* [What you have to do]
Filter the entries, keeping every line with the string "document".

■ ■ ■ ■

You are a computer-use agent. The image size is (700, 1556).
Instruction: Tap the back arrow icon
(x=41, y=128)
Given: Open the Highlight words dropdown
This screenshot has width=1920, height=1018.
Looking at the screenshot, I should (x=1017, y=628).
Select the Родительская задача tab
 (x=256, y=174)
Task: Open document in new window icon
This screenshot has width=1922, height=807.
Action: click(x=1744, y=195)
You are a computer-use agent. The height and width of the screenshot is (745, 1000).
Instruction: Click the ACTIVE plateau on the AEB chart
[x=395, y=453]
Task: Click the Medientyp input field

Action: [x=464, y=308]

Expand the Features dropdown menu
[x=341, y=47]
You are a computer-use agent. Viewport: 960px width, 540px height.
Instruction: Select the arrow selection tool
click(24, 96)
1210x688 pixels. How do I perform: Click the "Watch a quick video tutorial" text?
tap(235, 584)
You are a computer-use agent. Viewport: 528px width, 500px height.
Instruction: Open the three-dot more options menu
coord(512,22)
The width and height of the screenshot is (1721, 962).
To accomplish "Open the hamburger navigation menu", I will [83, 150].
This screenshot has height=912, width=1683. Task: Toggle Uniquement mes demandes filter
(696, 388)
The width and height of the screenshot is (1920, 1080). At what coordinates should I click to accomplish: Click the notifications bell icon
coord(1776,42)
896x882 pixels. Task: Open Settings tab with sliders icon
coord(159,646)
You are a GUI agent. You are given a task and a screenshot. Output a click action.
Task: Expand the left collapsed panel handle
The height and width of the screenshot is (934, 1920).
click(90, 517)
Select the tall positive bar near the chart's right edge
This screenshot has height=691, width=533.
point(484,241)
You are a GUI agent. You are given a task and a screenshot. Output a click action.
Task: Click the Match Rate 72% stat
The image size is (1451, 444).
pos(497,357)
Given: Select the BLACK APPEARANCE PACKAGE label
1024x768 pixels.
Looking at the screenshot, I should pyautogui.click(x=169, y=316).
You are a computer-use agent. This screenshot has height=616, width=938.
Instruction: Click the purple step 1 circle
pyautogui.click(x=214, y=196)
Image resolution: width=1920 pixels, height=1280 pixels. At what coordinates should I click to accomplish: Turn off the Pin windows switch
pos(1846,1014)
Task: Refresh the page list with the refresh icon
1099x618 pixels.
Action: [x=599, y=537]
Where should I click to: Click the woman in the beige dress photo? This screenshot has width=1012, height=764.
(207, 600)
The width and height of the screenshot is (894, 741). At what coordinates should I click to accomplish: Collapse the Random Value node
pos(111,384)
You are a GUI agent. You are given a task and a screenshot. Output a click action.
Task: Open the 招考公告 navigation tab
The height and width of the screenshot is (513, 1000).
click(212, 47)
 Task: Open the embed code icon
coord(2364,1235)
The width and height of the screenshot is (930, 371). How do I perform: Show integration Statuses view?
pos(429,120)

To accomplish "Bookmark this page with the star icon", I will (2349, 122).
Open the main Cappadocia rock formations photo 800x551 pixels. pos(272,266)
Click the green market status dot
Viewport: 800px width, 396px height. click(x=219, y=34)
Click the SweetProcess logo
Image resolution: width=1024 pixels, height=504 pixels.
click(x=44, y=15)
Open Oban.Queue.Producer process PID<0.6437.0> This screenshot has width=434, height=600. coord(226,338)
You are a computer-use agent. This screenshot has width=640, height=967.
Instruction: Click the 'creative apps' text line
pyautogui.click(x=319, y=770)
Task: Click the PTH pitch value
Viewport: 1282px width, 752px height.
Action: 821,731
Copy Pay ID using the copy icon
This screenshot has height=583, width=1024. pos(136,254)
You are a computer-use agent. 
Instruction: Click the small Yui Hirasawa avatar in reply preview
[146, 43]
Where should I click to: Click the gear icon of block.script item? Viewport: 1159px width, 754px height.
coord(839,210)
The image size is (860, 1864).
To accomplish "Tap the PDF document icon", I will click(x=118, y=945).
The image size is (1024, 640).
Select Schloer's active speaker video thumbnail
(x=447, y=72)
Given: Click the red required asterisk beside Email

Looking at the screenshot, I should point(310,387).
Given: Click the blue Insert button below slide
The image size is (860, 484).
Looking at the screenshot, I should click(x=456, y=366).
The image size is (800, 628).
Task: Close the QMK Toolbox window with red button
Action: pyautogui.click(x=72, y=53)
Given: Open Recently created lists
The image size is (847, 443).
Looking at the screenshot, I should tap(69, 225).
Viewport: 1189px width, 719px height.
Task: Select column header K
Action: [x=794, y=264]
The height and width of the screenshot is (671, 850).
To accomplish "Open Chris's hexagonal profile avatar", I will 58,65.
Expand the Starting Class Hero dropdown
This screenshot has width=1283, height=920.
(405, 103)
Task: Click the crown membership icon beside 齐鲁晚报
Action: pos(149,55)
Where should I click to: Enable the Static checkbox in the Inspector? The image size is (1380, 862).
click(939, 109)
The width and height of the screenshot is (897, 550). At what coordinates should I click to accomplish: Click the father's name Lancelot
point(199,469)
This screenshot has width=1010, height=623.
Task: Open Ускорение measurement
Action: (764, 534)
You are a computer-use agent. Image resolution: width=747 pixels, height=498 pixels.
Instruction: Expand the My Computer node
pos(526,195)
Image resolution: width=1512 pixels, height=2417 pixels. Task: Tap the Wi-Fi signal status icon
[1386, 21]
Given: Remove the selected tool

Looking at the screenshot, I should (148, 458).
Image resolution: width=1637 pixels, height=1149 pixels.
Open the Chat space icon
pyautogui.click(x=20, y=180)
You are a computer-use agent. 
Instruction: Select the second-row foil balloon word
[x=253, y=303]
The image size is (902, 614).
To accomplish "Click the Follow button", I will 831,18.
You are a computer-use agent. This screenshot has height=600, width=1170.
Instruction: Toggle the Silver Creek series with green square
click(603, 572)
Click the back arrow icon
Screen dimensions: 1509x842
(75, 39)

■ ■ ■ ■

* [Written answer]
Task: Open document in new window icon
To accomplish "Tap the PDF document icon", I will click(x=118, y=945).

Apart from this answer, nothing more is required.